Mapping water in protostellar outflows with Herschel PACS and HIFI observations of L1448-C
Journal article, 2013
Context. Water is a key probe of shocks and outflows from young stars because it is extremely sensitive to both the physical conditions associated with the interaction of supersonic outflows with the ambient medium and the chemical processes at play.
Aims. Our goal is to investigate the spatial and velocity distribution of H2O along outflows, its relationship with other tracers, and its abundance variations. In particular, this study focuses on the outflow driven by the low-mass protostar L1448-C, which previous observations have shown to be one of the brightest H2O emitters among the class 0 outflows.
Methods. To this end, maps of the o-H2O 1(10)-1(01) and 2(12)-1(01) transitions taken with the Herschel-HIFI and PACS instruments, respectively, are presented. For comparison, complementary maps of the CO(3-2) and SiO(8-7) transitions, obtained at the JCMT, and the H-2 S(0) and S(1) transitions, taken from the literature, were used as well. Physical conditions and H2O column densities were inferred using large velocity gradient radiative transfer calculations.
Results. The water distribution appears to be clumpy, with individual peaks corresponding to shock spots along the outflow. The bulk of the 557 GHz line is confined to radial velocities in the range +/- 10-50 km s(-1), but extended emission at extreme velocities (up to v(r) similar to 80 km s(-1)) is detected and is associated with the L1448-C extreme high-velocity (EHV) jet. The H2O 1(10)-1(01)/CO(3-2) ratio shows strong variations as a function of velocity that likely reflect different and changing physical conditions in the gas that is responsible for the emissions from the two species. In the EHV jet, a low H2O/SiO abundance ratio is inferred, which could indicate molecular formation from dust-free gas directly ejected from the proto-stellar wind. The ratio between the two observed H2O lines and the comparison with H-2 indicate averaged T-kin and n(H-2) values of similar to 300-500 K and 5 x 10(6) cm(-3), respectively, while a water abundance with respect to H-2 of about 0.5-1x10(-6) along the outflow is estimated, in agreement with results found by previous studies. The fairly constant conditions found all along the outflow imply that evolutionary effects on the timescales of outflow propagation do not play a major role in the H2O chemistry.

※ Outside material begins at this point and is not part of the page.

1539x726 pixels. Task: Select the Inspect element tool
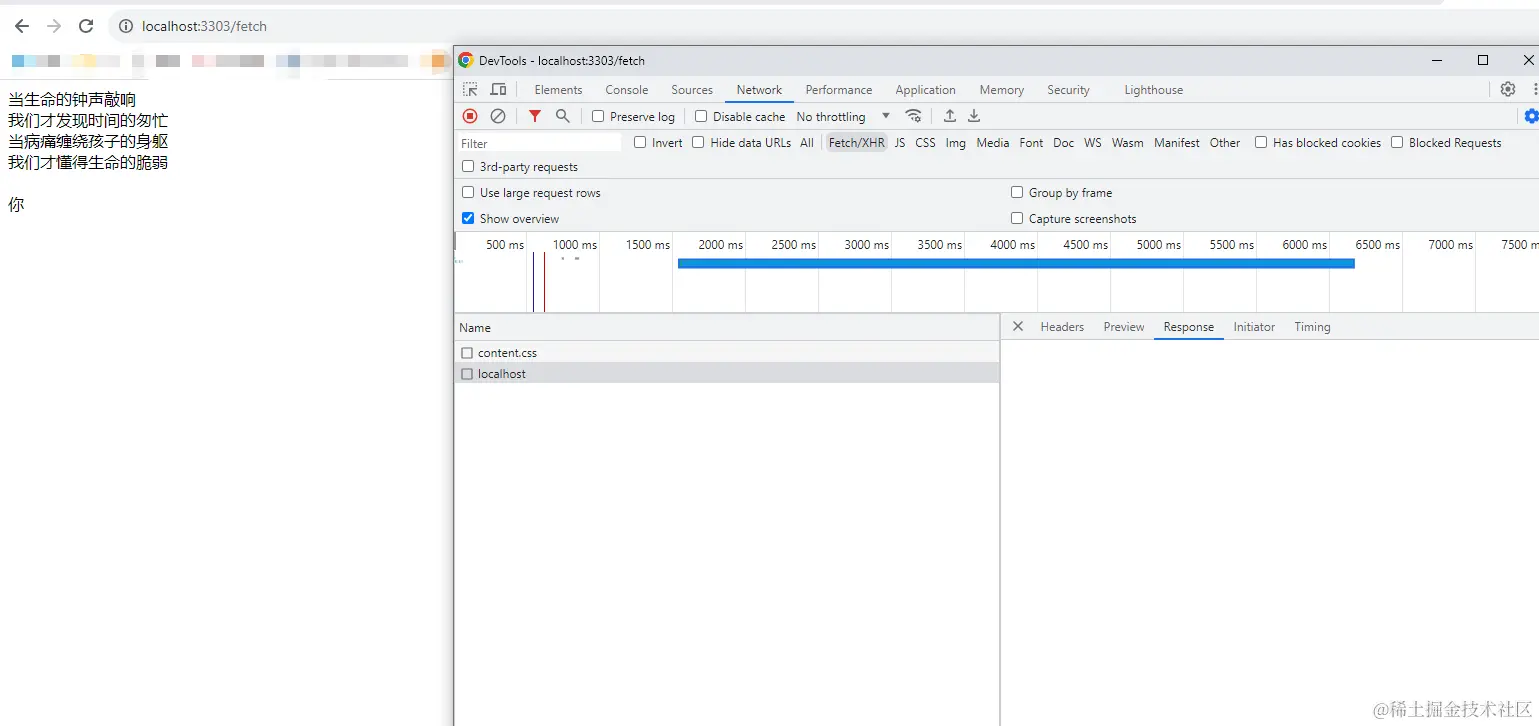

Conclusions. The results of our analysis show that the bulk of the observed H2O lines comes from post-shocked regions where the gas, after being heated to high temperatures, has already been cooled down to a few hundred K. The relatively low derived abundances, however, call for some mechanism that diminishes the H2O gas in the post-shock region. Among the possible scenarios, we favor H2O photodissociation, which requires the superposition of a low-velocity nondissociative shock with a fast dissociative shock able to produce a far-ultraviolet field of sufficient strength.